5.9-rc7 oops in nvkm_udevice_info() w/ GA100

From: dann frazier
Date: Fri Oct 02 2020 - 14:46:43 EST


hey,
I'm seeing an Oops when nouveau loads (see below). I've verified
that this is because both device->chip and device->name are NULL prior
to the strncpy()s at the end of nvkm_udevice_info().
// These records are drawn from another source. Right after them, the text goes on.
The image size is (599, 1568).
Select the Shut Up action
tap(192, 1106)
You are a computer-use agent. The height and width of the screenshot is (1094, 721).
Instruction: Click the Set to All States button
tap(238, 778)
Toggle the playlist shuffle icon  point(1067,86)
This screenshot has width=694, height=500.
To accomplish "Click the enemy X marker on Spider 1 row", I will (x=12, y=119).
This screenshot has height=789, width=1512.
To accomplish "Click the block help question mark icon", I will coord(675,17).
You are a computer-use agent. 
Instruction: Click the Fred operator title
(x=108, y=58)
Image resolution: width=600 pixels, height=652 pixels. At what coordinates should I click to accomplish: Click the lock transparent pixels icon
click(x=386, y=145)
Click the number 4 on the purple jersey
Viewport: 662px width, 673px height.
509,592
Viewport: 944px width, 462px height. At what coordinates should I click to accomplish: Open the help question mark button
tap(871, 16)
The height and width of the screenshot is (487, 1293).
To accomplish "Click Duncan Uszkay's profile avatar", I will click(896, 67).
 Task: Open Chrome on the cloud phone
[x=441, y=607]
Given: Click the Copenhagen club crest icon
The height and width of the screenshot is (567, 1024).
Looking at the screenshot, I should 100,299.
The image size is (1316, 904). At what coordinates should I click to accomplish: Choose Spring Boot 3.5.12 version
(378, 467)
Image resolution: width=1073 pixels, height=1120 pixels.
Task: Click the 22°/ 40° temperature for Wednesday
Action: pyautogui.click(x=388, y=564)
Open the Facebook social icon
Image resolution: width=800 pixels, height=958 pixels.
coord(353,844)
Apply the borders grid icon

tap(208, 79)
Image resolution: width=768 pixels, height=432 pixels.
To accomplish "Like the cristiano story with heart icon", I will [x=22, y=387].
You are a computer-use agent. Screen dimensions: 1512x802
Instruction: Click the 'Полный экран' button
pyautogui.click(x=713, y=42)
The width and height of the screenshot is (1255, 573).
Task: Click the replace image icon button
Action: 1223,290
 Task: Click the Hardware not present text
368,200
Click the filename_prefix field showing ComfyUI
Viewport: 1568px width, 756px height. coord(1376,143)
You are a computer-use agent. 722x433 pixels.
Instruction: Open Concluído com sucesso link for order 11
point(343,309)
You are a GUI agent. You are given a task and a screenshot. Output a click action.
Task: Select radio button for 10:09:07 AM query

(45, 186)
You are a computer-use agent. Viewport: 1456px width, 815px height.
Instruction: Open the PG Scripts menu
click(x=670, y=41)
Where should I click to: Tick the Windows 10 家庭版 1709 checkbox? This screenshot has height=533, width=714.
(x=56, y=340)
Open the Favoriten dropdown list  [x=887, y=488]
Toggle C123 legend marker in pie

Bisect shows that
this started happening after:

commit 24d5ff40a732633dceab68c6559ba723784f4a68
Author: Karol Herbst <kherbst@xxxxxxxxxx>
Date: Tue Apr 28 18:54:02 2020 +0200

drm/nouveau/device: rework mmio mapping code to get rid of second map

Fixes warnings on GPUs with smaller a smaller mmio region like vGPUs.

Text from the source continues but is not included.